Decorating for any holiday season is fun but there’s nothing like getting the home and garden ready for Halloween. No other holiday combines a unique set of frightening decor and statues with costume parties, dunking for apples, and bowls of sweet candy corn. It’s also the only time of the year when a large, orange variety of squash takes center stage. That vegetable would be the pumpkin and although millions of people do love a slice or two of pumpkin pie to finish off Thanksgiving dinner, the big orange gourd is synonymous with October.
Native to North America, pumpkins have actually been an important source of food for thousands of years. They can grow to a large size, can be used in more recipes than most people realize, are even used in making some brands of beer, and the roasted seeds act as tasty, healthy snacks. Nevertheless, despite the pumpkin’s many culinary virtues, most of us use the pumpkin as a decoration. We put small pumpkins on the sills of our windows and on top of tables and mantels to act as classic fall decor, and use big ones as jack-o-lanterns.
This form of illuminated Halloween decor has been in use for a long time, and for much longer in other places than North America. Although gourds have been used as masks and art forms in many parts of the world, the first known use of the jack-o-lantern took place in Ireland and the Scottish highlands hundreds of years ago. Instead of a pumpkin, turnips and other vegetables were used to make a carving of a face, sometimes lit inside, often not, but with a similar appearance to modern jack-o-lanterns.
They also made these carvings to celebrate Samhain, a Celtic holiday that was the pre-cursor to Halloween. Although this same term is often used by modern-day practitioners of Wicca, for the Celts, Samhain was simply the name for the holiday that marked the end of the fall harvest and the start of winter. They believed that it also marked a time when the boundaries between this world and the one of spirits and fairies came close enough for spirits and magical beings to cross into our own. To appease them, treats were left outside of front doors, while jack-o-lanterns were left next to the treats to ward off bad spirits. People also dressed up in costumes to blend in with the spirits that were wandering around, and ask for treats from their neighbors.

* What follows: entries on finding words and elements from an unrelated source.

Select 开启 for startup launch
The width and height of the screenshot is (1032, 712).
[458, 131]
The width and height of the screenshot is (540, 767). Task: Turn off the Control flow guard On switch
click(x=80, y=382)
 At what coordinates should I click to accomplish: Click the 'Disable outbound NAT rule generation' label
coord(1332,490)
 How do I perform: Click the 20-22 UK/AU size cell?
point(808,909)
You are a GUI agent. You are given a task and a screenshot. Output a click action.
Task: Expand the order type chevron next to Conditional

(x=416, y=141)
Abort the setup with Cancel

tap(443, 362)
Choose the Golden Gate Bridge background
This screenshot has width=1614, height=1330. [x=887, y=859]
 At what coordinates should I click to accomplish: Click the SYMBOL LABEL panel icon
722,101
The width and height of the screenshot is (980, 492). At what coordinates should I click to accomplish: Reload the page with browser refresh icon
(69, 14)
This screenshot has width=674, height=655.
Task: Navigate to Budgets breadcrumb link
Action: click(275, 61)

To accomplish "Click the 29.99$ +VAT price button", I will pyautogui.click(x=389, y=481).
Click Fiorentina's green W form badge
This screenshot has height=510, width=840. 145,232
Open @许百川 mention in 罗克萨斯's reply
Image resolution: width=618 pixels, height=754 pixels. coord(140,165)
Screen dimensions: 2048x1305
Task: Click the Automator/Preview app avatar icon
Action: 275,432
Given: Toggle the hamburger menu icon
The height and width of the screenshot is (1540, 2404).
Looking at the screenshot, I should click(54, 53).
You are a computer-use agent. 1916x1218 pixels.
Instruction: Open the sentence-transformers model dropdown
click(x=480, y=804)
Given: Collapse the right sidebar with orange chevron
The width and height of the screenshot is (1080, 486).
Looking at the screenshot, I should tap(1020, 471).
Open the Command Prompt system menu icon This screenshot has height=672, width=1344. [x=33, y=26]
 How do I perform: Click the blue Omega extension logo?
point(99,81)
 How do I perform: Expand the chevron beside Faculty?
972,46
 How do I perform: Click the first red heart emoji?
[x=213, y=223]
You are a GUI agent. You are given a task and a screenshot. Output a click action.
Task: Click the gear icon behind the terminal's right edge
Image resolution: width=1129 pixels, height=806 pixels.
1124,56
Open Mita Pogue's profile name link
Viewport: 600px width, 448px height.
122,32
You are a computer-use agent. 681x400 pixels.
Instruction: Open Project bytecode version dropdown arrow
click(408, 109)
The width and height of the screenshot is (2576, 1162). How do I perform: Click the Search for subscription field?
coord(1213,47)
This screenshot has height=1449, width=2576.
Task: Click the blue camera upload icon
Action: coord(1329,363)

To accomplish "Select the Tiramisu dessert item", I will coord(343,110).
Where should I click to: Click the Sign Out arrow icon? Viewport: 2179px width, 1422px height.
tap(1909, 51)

Nowadays, we still follow several of those traditions although pumpkins have replaced turnips to act as jack-o-lanterns. This only made sense since they are easier to carve, and make a bigger impression. To carve the best jack-o-lantern, try these suggestions:
Be creative: Although a classic, scary face always works, remember that we can also carve patterns of witches in flight, the family name, or maybe even the logo of the local football team.
Project the jack-o-lantern patterns on the wall: Once the pumpkin is lit inside, turn it around so it faces the wall. Use a strong enough light and it can project an even larger pattern on the wall of the house. This never fails to impress especially when used in conjunction with more than one jack-o-lantern.
Try different colored lights: A bright white light will make the best projection but we can also make creative jack-o-lanterns with red, blue, or green lights. Try using a different light in each of three or four jack-o-lanterns for a colorful Halloween display.